## Try it
Of the material below, the lines to be retyped are those from the line containing "Thiết bị bán hàng di động (18, 34)" through the line containing "tubannuocgiaikhat (26, 196)", inclusive; reproduce them exactly.

## Provided records
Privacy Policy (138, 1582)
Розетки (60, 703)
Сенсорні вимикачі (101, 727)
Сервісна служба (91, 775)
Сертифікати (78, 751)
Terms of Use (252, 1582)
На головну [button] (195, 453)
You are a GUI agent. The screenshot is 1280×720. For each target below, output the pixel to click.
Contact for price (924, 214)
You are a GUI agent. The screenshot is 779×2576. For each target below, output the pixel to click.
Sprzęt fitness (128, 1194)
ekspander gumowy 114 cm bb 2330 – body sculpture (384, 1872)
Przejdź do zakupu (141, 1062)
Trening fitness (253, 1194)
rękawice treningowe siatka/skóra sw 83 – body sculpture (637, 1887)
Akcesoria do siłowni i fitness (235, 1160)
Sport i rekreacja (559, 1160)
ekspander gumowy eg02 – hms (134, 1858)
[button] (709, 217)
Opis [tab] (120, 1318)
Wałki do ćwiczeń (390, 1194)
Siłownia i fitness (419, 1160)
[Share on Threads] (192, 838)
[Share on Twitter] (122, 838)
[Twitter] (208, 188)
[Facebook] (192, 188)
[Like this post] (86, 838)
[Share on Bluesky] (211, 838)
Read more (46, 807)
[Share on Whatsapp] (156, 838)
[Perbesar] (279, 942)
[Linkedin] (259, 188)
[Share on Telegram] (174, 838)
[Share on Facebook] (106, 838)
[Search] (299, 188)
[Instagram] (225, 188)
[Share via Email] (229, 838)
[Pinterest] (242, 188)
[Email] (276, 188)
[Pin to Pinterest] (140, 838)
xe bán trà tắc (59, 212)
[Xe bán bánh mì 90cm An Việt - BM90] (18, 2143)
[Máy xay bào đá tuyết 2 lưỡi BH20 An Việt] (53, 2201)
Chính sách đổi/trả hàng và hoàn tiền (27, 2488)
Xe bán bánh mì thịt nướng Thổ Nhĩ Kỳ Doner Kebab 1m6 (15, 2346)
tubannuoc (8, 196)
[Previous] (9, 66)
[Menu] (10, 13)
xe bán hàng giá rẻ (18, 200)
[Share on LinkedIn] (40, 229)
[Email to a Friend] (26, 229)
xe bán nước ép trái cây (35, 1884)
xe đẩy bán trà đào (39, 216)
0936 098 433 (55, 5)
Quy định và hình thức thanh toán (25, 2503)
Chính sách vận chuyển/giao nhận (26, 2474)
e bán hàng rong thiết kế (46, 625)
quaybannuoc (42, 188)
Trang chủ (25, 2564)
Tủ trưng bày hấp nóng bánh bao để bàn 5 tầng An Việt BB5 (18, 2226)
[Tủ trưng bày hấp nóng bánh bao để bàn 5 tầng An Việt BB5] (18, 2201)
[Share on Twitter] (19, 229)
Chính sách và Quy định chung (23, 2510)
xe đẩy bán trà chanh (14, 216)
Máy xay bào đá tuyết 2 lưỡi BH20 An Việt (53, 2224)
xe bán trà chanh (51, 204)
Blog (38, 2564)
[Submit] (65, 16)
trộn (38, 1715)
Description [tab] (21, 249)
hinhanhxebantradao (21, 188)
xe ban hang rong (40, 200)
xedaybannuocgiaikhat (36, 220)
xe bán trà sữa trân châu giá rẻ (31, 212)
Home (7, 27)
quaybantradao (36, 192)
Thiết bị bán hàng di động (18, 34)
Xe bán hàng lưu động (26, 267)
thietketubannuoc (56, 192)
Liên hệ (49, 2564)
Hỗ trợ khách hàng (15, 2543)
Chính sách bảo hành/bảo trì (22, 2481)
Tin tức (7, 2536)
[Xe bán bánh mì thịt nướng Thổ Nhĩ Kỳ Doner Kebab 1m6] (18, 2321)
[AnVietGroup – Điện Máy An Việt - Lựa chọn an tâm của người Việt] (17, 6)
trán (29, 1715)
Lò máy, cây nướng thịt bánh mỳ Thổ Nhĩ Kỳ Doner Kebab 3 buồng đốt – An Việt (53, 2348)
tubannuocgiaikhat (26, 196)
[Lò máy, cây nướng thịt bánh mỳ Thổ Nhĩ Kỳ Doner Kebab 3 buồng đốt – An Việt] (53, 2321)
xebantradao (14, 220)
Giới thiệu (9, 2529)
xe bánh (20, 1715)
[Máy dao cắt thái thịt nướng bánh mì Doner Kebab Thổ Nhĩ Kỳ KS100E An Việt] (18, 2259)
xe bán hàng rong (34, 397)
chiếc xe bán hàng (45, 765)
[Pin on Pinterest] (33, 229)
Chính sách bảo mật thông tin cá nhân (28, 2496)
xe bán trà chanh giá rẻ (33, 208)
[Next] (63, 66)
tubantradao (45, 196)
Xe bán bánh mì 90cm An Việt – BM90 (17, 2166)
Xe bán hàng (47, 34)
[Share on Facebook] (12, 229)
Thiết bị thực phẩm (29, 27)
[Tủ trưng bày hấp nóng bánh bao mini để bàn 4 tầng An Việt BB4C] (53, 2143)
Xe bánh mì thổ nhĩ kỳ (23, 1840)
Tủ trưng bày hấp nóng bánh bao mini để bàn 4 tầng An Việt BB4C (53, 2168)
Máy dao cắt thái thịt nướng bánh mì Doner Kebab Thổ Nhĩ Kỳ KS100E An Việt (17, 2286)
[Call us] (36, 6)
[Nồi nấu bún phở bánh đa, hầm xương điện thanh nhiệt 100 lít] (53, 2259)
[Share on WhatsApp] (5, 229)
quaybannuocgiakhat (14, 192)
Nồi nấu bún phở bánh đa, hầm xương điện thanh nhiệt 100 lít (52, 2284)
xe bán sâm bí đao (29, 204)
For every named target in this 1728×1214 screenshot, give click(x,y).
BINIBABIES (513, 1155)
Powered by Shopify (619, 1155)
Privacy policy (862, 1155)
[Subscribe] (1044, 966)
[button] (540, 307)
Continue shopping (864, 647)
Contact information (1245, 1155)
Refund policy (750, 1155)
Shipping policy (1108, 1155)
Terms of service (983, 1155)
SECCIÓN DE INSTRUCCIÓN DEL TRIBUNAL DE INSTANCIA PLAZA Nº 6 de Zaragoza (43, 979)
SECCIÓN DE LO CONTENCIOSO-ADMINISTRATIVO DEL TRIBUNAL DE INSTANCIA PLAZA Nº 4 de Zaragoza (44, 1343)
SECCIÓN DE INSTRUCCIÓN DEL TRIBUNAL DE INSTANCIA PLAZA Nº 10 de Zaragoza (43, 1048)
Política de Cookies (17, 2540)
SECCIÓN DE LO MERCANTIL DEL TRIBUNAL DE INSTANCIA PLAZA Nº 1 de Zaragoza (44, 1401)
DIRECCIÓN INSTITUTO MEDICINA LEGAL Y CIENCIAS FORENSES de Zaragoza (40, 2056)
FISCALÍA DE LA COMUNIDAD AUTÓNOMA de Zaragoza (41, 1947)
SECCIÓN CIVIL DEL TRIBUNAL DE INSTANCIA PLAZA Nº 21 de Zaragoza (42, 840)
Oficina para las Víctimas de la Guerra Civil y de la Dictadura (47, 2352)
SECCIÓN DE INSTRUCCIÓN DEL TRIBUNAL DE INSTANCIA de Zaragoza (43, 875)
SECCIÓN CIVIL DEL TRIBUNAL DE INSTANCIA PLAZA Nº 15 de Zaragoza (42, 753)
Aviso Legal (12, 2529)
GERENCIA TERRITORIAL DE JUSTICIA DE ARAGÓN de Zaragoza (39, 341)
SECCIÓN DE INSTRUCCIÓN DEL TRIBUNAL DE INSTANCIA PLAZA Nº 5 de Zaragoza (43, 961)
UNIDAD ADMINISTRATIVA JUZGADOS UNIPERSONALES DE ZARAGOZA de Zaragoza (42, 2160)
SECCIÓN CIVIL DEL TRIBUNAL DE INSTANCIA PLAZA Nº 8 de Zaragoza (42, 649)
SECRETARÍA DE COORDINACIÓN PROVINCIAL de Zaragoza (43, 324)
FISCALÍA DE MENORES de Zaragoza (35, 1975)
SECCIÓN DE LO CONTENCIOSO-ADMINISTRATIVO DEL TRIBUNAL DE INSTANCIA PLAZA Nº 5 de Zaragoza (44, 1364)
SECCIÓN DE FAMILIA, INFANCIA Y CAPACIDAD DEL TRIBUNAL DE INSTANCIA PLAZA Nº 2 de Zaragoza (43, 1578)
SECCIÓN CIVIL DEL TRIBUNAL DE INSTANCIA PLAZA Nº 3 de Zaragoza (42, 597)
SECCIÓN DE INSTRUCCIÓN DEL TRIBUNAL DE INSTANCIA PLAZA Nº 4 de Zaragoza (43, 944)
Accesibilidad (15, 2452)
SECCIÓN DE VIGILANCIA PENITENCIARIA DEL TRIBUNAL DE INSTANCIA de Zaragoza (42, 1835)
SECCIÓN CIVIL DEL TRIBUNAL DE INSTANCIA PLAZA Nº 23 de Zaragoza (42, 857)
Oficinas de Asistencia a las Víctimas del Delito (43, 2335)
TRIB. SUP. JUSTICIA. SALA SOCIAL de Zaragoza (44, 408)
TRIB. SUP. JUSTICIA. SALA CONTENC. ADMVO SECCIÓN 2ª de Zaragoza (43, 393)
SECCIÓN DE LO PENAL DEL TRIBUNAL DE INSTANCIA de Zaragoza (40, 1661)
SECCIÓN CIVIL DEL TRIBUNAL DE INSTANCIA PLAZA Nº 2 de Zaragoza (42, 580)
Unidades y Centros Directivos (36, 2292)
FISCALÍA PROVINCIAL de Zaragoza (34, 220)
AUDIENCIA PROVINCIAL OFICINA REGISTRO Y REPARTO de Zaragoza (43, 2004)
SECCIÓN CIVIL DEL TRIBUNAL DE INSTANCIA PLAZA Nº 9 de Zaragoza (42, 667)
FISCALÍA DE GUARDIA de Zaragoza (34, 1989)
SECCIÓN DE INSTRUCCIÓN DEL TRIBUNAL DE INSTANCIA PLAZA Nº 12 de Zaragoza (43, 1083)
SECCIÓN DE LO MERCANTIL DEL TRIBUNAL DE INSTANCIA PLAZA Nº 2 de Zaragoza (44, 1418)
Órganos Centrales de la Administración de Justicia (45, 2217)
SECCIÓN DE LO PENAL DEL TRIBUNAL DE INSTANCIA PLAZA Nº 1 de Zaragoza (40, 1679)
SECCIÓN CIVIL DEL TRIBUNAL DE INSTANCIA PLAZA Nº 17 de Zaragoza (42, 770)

## Result of the task
Thiết bị bán hàng di động (18, 34)
Xe bán hàng lưu động (26, 267)
thietketubannuoc (56, 192)
Liên hệ (49, 2564)
Hỗ trợ khách hàng (15, 2543)
Chính sách bảo hành/bảo trì (22, 2481)
Tin tức (7, 2536)
[Xe bán bánh mì thịt nướng Thổ Nhĩ Kỳ Doner Kebab 1m6] (18, 2321)
[AnVietGroup – Điện Máy An Việt - Lựa chọn an tâm của người Việt] (17, 6)
trán (29, 1715)
Lò máy, cây nướng thịt bánh mỳ Thổ Nhĩ Kỳ Doner Kebab 3 buồng đốt – An Việt (53, 2348)
tubannuocgiaikhat (26, 196)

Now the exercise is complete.